● Exercise goal
Please copy out every line in the entries that includes the word "Given".

---------- Records for this exercise

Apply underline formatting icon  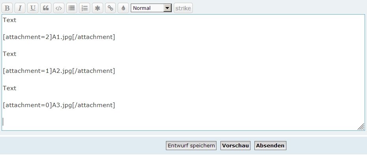click(33, 8)
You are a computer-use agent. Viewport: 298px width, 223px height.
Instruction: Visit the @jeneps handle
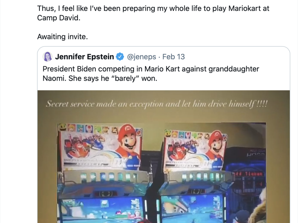(141, 57)
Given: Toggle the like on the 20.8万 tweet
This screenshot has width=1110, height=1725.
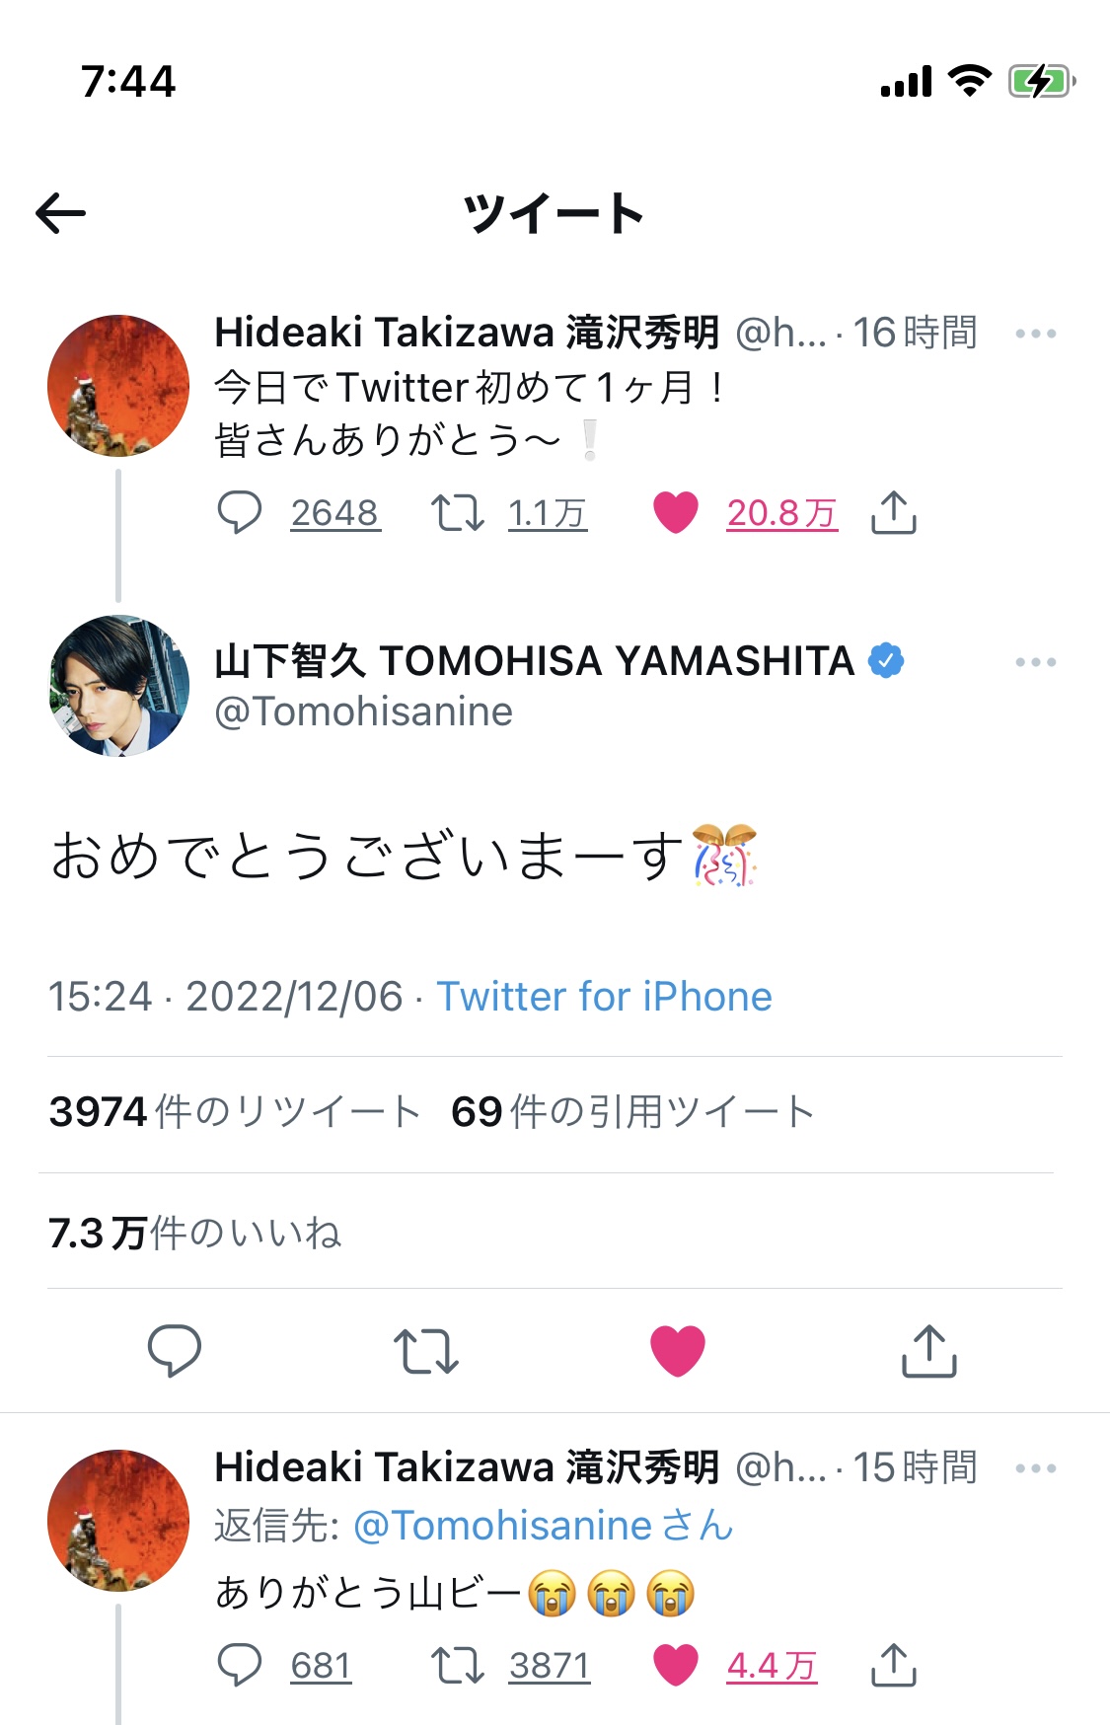Looking at the screenshot, I should coord(676,512).
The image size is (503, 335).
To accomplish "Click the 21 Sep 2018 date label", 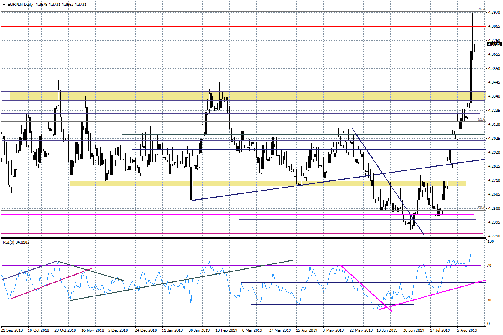I will tap(12, 330).
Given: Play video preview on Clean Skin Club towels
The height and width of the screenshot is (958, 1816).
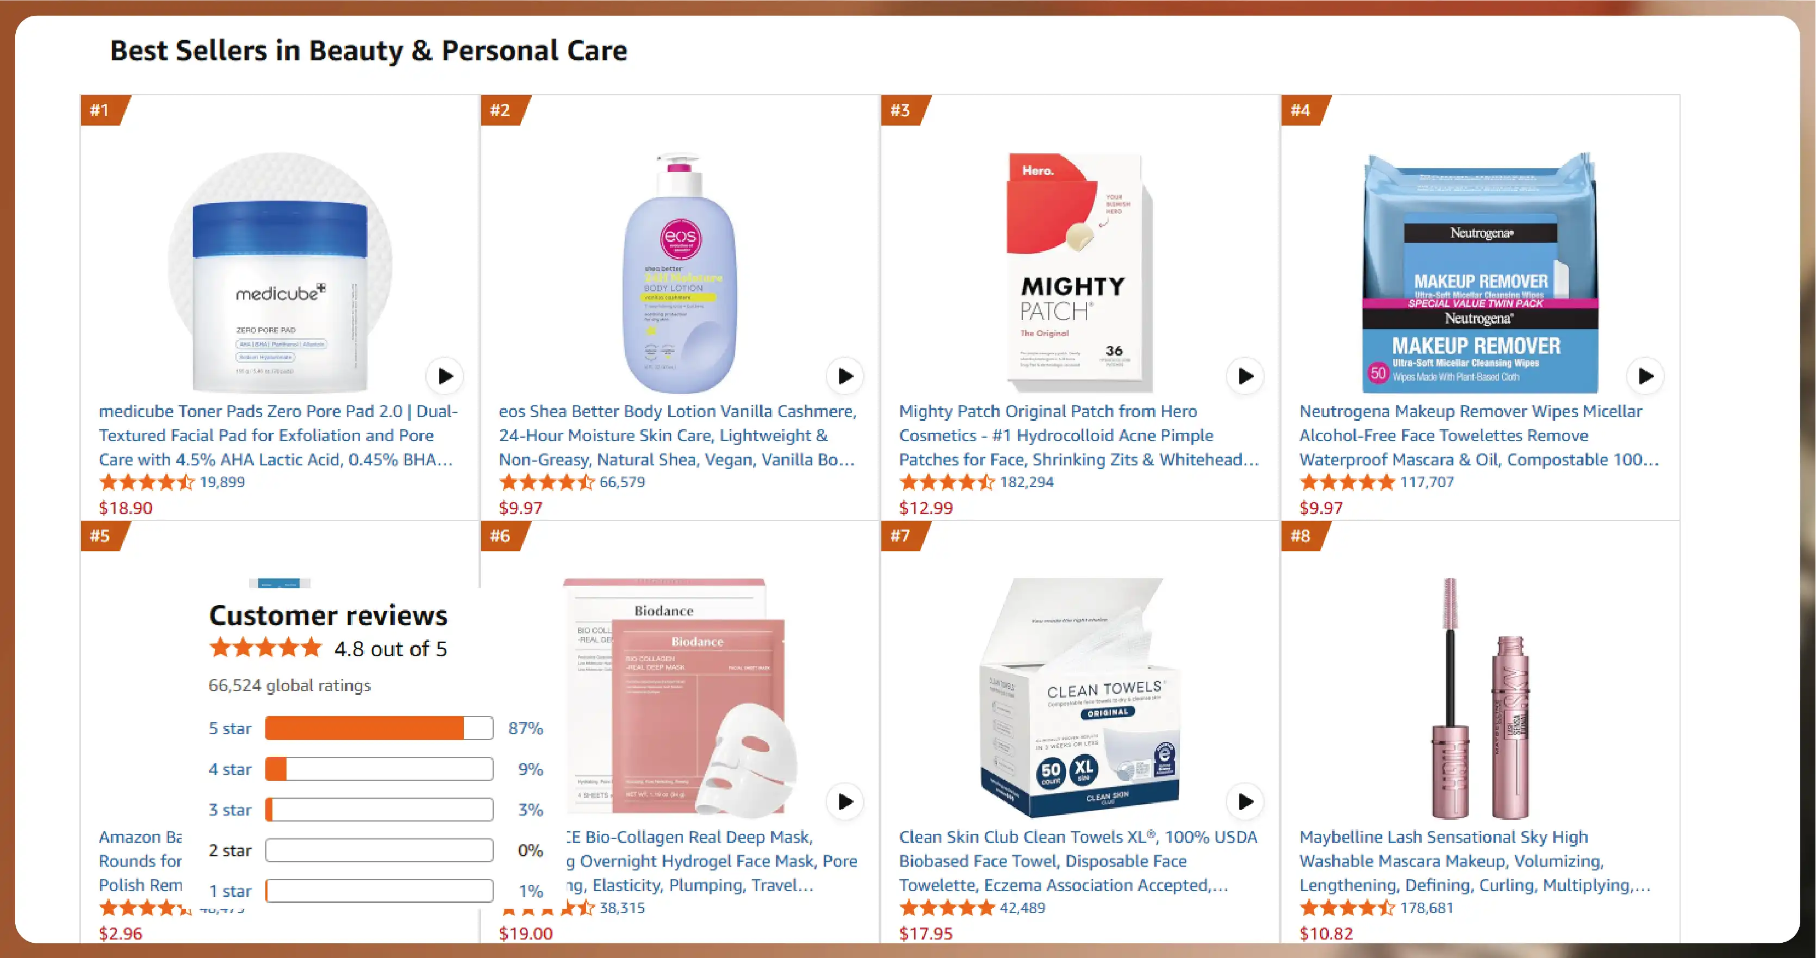Looking at the screenshot, I should click(x=1245, y=802).
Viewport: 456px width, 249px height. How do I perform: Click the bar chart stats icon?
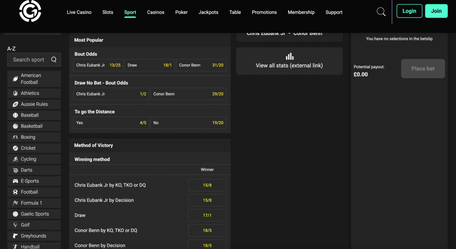(290, 57)
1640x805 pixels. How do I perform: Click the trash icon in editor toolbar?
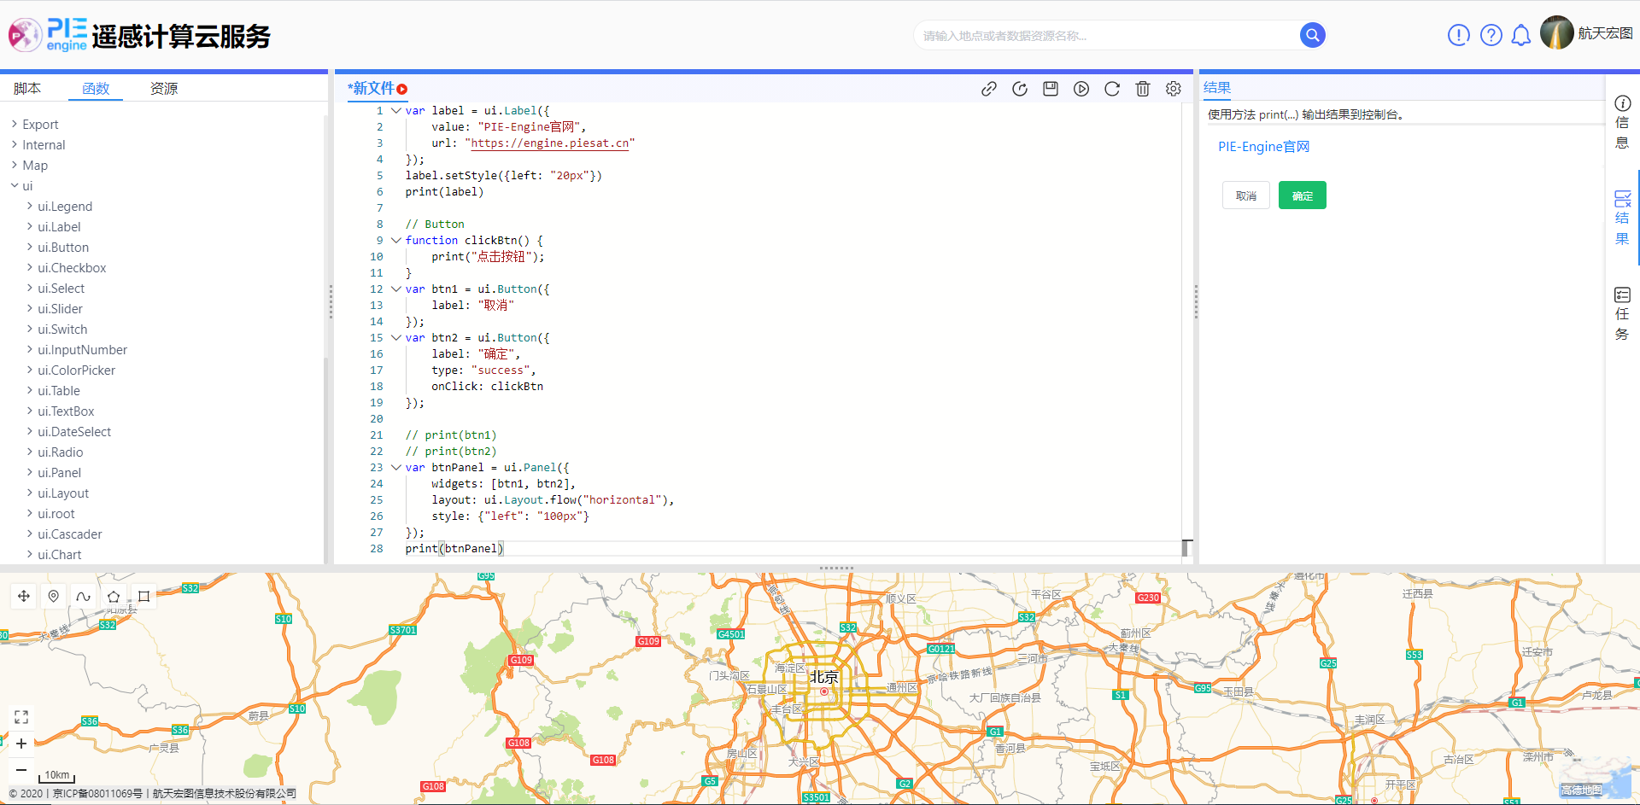[1142, 89]
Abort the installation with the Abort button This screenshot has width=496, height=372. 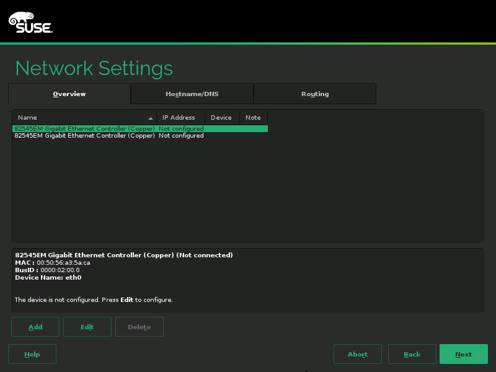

--------------------

● Result for this task
Given: Toggle the like on the 20.8万 tweet
Given: Play video preview on Clean Skin Club towels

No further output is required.